* **BRIEF A**
Format the lines of the listing as a JSON array of strings, one string per line, covering everything from the line containing "At what coordinates should I click to accomplish: Open" down to the end of the listing and skipping blank lines.
*-*-*
Thanks John. The slider slides on top of the rail. _On top_. So there can't be anything holding the slider back from its movement and the sliding movement should feel natural and unimpeded. I could think of 3 tings:
1) the spring gets caught somewhere inside, maybe at the edge of the PCB. This would create a scratchy sound.
2) the tip of the spring is not seated in the middle of the slit of the rail. This would create a scratchy sound too.
3) the bottom edges of the slider are not rounded off, the burr(s) scratch along the rail. This would scratch up the rail.

While the production line worker found the sliding behavior of a particular unit within the acceptable tolerance band, QC passed!, a very critical end consumer might prefer natural unimpeded sliding as on my sample.

I am a critical end consumer, so i checked 1) 2) 3) to pass my own QC. Personally i don't recommend the use of Deoxit Gold or other grease on the rails. In the end grease only catches dust/smoke/debris and things get dirtier i guess.
*-*-*
* **BRIEF B**
Reproduce the post about the slider on the rail word for word.
*-*-*
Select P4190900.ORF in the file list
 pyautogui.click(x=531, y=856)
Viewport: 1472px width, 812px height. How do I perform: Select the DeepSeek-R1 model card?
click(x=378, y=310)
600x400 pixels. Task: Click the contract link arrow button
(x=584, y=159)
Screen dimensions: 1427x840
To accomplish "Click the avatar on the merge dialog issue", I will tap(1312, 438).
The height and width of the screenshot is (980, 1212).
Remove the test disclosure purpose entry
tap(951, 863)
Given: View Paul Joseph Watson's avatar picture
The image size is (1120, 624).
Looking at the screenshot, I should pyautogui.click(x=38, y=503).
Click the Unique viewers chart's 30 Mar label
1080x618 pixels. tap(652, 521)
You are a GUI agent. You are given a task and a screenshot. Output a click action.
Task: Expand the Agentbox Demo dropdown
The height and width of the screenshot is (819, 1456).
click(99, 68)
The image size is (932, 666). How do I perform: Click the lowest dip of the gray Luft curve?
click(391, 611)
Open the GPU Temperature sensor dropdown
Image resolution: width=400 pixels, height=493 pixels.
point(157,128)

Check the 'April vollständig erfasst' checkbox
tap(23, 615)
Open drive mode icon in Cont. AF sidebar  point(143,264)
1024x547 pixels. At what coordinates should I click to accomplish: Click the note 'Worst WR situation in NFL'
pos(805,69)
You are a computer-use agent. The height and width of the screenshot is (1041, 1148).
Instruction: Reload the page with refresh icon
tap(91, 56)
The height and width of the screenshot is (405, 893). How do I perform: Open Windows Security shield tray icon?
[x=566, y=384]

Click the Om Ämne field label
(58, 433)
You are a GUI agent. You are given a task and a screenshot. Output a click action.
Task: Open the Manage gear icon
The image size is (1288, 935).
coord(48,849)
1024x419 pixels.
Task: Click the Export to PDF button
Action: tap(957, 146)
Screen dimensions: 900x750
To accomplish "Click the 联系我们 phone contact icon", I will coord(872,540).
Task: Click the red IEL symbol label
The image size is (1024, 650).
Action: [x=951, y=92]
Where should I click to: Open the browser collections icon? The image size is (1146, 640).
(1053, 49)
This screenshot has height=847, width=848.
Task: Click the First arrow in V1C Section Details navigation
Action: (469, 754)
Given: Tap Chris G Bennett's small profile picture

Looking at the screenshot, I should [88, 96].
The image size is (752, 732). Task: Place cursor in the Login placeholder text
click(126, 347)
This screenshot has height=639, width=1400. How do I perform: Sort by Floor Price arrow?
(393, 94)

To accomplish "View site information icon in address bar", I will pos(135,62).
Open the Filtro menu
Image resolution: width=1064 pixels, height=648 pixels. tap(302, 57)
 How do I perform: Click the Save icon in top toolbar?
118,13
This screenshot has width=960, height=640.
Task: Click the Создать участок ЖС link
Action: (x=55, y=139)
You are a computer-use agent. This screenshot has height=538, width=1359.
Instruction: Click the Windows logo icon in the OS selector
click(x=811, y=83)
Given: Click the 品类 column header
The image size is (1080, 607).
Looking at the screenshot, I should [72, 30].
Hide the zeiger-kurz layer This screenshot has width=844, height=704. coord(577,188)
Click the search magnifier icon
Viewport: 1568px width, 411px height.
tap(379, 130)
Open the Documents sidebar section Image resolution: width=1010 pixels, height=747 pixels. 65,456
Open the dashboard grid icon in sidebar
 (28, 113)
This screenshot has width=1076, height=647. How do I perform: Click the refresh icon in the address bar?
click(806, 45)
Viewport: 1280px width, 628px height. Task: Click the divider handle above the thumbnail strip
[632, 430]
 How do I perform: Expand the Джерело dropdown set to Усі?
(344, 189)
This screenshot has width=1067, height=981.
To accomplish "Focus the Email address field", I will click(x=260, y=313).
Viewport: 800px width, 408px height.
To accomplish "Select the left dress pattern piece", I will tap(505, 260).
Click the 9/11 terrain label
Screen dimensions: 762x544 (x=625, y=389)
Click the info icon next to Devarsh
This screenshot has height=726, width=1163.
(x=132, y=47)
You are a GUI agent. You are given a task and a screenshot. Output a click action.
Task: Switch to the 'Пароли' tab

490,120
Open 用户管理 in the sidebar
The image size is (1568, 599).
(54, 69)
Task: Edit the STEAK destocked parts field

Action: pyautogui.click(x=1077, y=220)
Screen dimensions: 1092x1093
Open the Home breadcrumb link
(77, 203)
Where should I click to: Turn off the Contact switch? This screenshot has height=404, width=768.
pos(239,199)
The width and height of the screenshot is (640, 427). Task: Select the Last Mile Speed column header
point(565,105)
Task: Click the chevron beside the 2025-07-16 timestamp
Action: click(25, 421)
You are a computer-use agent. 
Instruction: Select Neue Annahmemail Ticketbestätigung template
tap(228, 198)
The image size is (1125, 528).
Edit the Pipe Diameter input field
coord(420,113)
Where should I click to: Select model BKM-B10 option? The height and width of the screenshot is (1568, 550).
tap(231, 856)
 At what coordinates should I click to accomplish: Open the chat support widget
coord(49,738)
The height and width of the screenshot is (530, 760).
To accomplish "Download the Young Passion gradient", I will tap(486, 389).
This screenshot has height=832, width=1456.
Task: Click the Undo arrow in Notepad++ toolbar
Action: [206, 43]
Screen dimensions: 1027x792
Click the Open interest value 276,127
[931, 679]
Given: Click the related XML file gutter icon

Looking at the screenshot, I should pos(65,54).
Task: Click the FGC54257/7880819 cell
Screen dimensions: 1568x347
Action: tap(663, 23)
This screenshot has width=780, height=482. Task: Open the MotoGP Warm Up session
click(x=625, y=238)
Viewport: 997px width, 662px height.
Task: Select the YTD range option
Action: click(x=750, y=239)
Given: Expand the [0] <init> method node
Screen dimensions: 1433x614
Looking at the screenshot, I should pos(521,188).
*-*-*
* **CORRECT RESPONSE A**
[
  " At what coordinates should I click to accomplish: Open the chat support widget",
  "coord(49,738)",
  "The height and width of the screenshot is (530, 760).",
  "To accomplish \"Download the Young Passion gradient\", I will tap(486, 389).",
  "This screenshot has height=832, width=1456.",
  "Task: Click the Undo arrow in Notepad++ toolbar",
  "Action: [206, 43]",
  "Screen dimensions: 1027x792",
  "Click the Open interest value 276,127",
  "[931, 679]",
  "Given: Click the related XML file gutter icon",
  "Looking at the screenshot, I should pos(65,54).",
  "Task: Click the FGC54257/7880819 cell",
  "Screen dimensions: 1568x347",
  "Action: tap(663, 23)",
  "This screenshot has width=780, height=482. Task: Open the MotoGP Warm Up session",
  "click(x=625, y=238)",
  "Viewport: 997px width, 662px height.",
  "Task: Select the YTD range option",
  "Action: click(x=750, y=239)",
  "Given: Expand the [0] <init> method node",
  "Screen dimensions: 1433x614",
  "Looking at the screenshot, I should pos(521,188)."
]

* **CORRECT RESPONSE B**
Thanks John. The slider slides on top of the rail. _On top_. So there can't be anything holding the slider back from its movement and the sliding movement should feel natural and unimpeded. I could think of 3 tings:
1) the spring gets caught somewhere inside, maybe at the edge of the PCB. This would create a scratchy sound.
2) the tip of the spring is not seated in the middle of the slit of the rail. This would create a scratchy sound too.
3) the bottom edges of the slider are not rounded off, the burr(s) scratch along the rail. This would scratch up the rail.

While the production line worker found the sliding behavior of a particular unit within the acceptable tolerance band, QC passed!, a very critical end consumer might prefer natural unimpeded sliding as on my sample.

I am a critical end consumer, so i checked 1) 2) 3) to pass my own QC. Personally i don't recommend the use of Deoxit Gold or other grease on the rails. In the end grease only catches dust/smoke/debris and things get dirtier i guess.